Per Scher, il design è un modo per alzare l’asticella di ciò che il cliente può diventare visivamente, sostenendo che il valore del lavoro non si misura nel tempo impiegato a realizzarlo, ma nell’esperienza che permette di raggiungere la soluzione giusta in pochi minuti invece che settimane.
I lavori più iconici
Tra i lavori più iconici che raccontano il metodo Scher spicca il logo Citibank del 1998, banca nata dalla fusione di Citicorp e Travelers Group. Durante un incontro con i vertici della banca, Scher abbozzò su un tovagliolo in pochi secondi il prototipo del logo, rimasto praticamente invariato per oltre vent’anni: l’arco rosso sopra la parola “Citi” richiamava l’ombrello rosso di Travelers, fondendo simbolicamente i due marchi in uno solo. Un’intuizione fenomenale, che dimostra quanto un’identità visiva ben costruita possa durare nel tempo senza bisogno di continui restyling.

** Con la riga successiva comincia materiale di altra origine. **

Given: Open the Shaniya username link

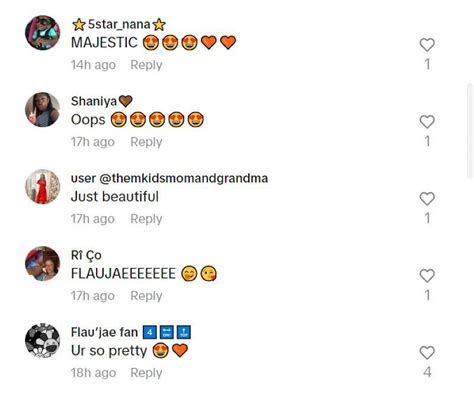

Altrettanto significativo è il lavoro di restyling svolto per Tiffany & Co., realizzato nel 2003, in cui Scher ridisegnò a mano il logotipo per farlo somigliare ad un carattere d’epoca, riducendone le dimensioni nel packaging per valorizzare il celebre blu Tiffany come vero protagonista del brand.

A questi si affiancano l’identità del Public Theater di New York del 1994, con le sue lettere colorate e disallineate ispirate alla street typography e ai graffiti.
L’influenza di Scher sul design contemporaneo
L’influenza di Paula Scher è ancora oggi enorme: ha contribuito a legittimare un’estetica massimalista e tipografica quando per decenni il minimalismo geometrico era l’unico canone accettato. Ha mostrato che un’identità visiva forte non deve necessariamente nascondersi dietro la sobrietà, può comunicare energia, ironia e personalità restando comunque efficace su scala globale, aprendo la strada a generazioni di designer che oggi lavorano con maggiori libertà espressiva.
Per il suo lavoro, Scher è stata inserita nella ADC Creative Hall of Fame nel 1998, ha ricevuto la AIGA Medal nel 2001, è stata la prima donna a vincere il Type Directors Club Medal nel 2006, e nel 2017 Netflix le ha dedicato un episodio della serie Abstract: The Art of Design, portando il suo lavoro all’attenzione di un pubblico molto più ampio di quello abituale di un designer.